In particular, eutrophication in coastal water areas is a common phenomenon, which needs more special awareness for many reasons. For instance, coastal areas are destinations for approximately 45% of the human population, which placed these systems under severe anthropogenic stress affected by the increasing nutrient enrichment from unprecedented agricultural, industrial, and urban growth (Kay & Alder, 2005; Wurtsbaugh et al., 2019). Also, coastal areas are more vulnerable to global warming than open estuaries, in which water temperature increases more rapidly reaching approximately four times greater than that of the ocean (Anthony et al., 2009; Nixon et al., 2004). Moreover, coastal areas have complex physical processes with the complexity of describing eutrophication processes affected by their transitional locations (Fernández et al., 2012). Consequently, efficient and effective management of water eutrophication in coastal areas is a challenge considering their societal importance, increasing number of polluted coasts, high population and pollution, high effect of global warming and their complex interactions. Nevertheless, the issue of eutrophication problem in coastal areas, estuaries, and lagoons has attracted less attention from the scholarly community, when compared to lakes investigations (Wurtsbaugh, 2019). More particular, few articles were published considering water pollution in lagoons compared to other coastal areas and estuaries (Ménesguen & Lacroix, 2018). Moreover, to the authors’ knowledge, no previous studies investigated the eutrophication problem in manmade lagoons.

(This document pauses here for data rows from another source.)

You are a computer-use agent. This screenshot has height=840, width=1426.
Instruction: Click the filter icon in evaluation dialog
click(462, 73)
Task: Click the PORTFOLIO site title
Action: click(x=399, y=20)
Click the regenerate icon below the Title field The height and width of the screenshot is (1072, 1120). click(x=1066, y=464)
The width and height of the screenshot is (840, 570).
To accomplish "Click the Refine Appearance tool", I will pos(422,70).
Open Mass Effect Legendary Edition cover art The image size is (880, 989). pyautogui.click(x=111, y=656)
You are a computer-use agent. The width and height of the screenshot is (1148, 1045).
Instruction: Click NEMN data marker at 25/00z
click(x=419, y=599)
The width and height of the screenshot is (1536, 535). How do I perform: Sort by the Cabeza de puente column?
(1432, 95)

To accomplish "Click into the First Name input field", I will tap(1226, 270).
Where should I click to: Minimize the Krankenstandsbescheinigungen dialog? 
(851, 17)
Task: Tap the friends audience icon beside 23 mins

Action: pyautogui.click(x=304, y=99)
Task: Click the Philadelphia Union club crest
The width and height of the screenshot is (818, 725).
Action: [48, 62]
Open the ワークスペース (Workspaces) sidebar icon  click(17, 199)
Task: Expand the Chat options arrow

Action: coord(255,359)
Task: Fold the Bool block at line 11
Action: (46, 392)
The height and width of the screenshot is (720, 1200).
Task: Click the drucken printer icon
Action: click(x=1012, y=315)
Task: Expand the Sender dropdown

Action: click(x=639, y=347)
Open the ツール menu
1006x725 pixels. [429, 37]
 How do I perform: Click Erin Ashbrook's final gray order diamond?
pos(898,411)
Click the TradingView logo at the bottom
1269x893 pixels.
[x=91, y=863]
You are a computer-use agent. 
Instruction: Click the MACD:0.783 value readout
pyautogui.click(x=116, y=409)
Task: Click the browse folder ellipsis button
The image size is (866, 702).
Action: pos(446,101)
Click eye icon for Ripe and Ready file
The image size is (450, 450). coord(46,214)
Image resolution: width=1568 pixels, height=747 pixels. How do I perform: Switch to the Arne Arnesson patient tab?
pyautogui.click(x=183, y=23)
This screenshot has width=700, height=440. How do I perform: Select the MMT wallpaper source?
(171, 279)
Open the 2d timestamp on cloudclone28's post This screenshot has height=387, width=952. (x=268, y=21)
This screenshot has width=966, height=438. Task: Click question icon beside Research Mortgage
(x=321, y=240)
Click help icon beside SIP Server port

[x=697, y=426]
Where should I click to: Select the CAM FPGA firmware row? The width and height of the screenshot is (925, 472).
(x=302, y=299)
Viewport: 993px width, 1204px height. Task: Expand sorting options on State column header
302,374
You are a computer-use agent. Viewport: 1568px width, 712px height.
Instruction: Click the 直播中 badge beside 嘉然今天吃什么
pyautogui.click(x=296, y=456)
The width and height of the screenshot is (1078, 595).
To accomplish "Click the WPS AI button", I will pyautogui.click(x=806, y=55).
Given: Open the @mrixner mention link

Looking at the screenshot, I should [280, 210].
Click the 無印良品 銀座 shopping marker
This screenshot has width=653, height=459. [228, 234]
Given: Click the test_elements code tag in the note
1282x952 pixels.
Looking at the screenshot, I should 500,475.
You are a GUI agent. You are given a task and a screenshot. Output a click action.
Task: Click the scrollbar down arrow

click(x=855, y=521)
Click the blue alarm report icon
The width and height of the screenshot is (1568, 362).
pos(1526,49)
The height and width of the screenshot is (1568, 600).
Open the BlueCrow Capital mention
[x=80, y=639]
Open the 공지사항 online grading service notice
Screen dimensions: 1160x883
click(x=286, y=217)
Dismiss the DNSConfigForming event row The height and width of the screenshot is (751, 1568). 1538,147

In this work, a two-dimensional numerical model using the EUTRO-WAQTEL module of the TELEMAC-2D modeling system was applied for artificial coastal lagoons in El Gouna City located in Egypt. El Gouna’s artificial lagoons are connected to the Red Sea and present a touristic and economic environment in Egypt. The lagoons are getting stressed day by day affected by touristic wastes, sewage outflow from lots of hotels, boat leakage, and the outflow from an adjacent desalination plant. Investigation of the hydrodynamics and water quality of El Gouna artificial lagoons has attracted consideration since 2018. Al-Jabari (2018) carried out a field investigation for bathymetry and tide wave affecting the lagoons (Al-Jabari, 2018). Moreover, Abouelsaad et al. (2022a) studied the hydrodynamics of El Gouna lagoons under different weather conditions and tracer transport scenarios. They found that the hydrodynamics of the lagoons were highly affected by the surrounding weather conditions of tide and wind. Also, Abouelsaad et al. (2022b) applied the simple water quality module of TELEMAC-O2-WAQTEL for the simulation of DO concentration under different temperatures and weather conditions. They also discussed the negative effect of binary effluents from the nearby desalination plant on DO in the lagoons. O2-WAQTEL module is a simple approach, which investigates only DO, organic load (L), and ammoniacal load (NH4) without the full complexity of the manifold biological interactions and feedbacks. Herein, the authors tended to apply the more complicated and more advanced EUTRO-WAQTEL module. The EUTRO-WAQTEL module can be applied to investigate the oxygenation of any water body and is not restricted to modeling reaeration and the global oxidizable load.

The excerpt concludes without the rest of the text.